“do we really want justice scalia weighing in on black hair?”
my white law school classmate thought his statement was funny, but it made me feel invisible. i was sitting in my american racism and the law class discussing rodgers v. american airlines. in the case, the court of appeals ruled that american airlines had the legal authority to forbid the plaintiff, a black woman, from wearing cornrows to work.
the reasoning: braids weren’t synonymous with blackness — just look at white actress bo derek who had made the style “popular” in her movie 10.
the court’s ruling and ignorance that what bo derek had actually done was appropriate black culture was shocking. but not surprising. laws aren’t objective and often entrench racism. look to the legalization of slavery, the black codes, voting literacy tests, restrictive covenants in housing and stop and frisk policies for centuries of proof.
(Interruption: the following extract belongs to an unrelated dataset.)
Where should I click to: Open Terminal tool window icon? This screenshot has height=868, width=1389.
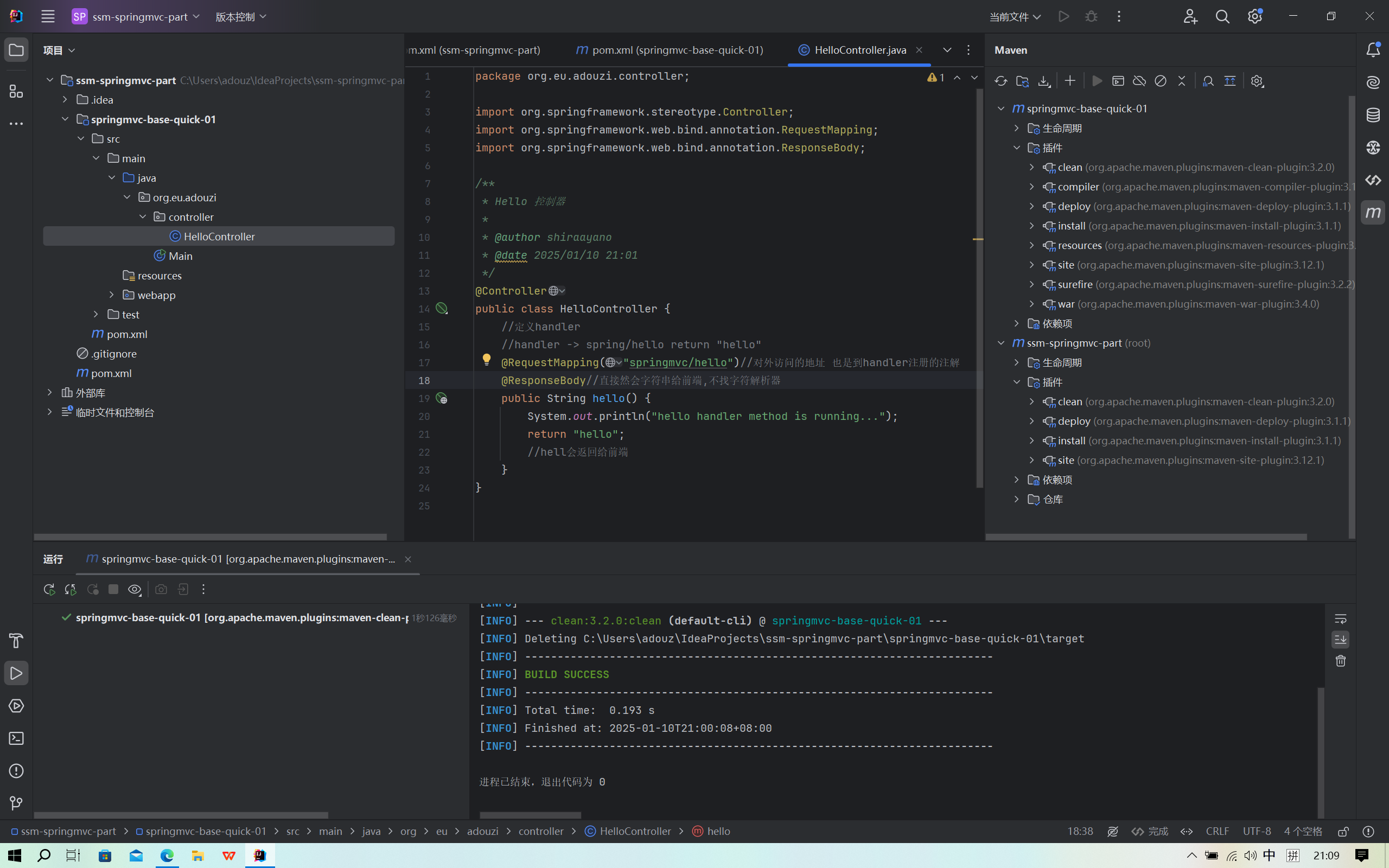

i sat in my law school class wearing my hair in dreadlocks and as one of only a handful of black students. i thought about how a court would perceive my right to wear my hair in a style that’s symbolic of my culture and heritage. if braids weren’t protected, surely an employer could condemn my locs without repercussion.
recently, the 11th circuit court of appeals answered my question. a black plaintiff had filed suit claiming her job offer was rescinded after she refused to cut her dreads. the company’s hr manager told her locs can “get messy,” and they didn’t fit within company guidelines. after filing a complaint with the equal employment opportunity council, the matter was taken to court where the court of appeals eventually ruled against her. the reason? hair is not an “immutable characteristic” of race because it can be changed.
the relationship a black woman has with her hair can be sacred. pain, joy, frustration and pride are all conveyed through a single hairstyle. as a people disconnected from our roots through the trans atlantic slave trade, natural styles like afros, locs and braids are embraced by some as acts of rebellion. at the very least, our hair connects us to the universal fabric of blackness.
yes, my hairstyle can change, but like black women around the world, i inherited my relationship with it. our culture is made invisible when a court of law fails to recognize our long, and sometime tortured, relationship with our hair.
policing black women’s hairstyles is just another example of how our bodies are not our own. from birthing babies who would be enslaved to enduring sexual violence and trauma to forced sterilizations, we’ve historically had little bodily autonomy. the 11th circuit’s decision must be viewed in this cultural and historical context because it decided something much bigger than a simple hairstyle. it decided to rip at the shreds of agency and cultural connectedness that black women have left.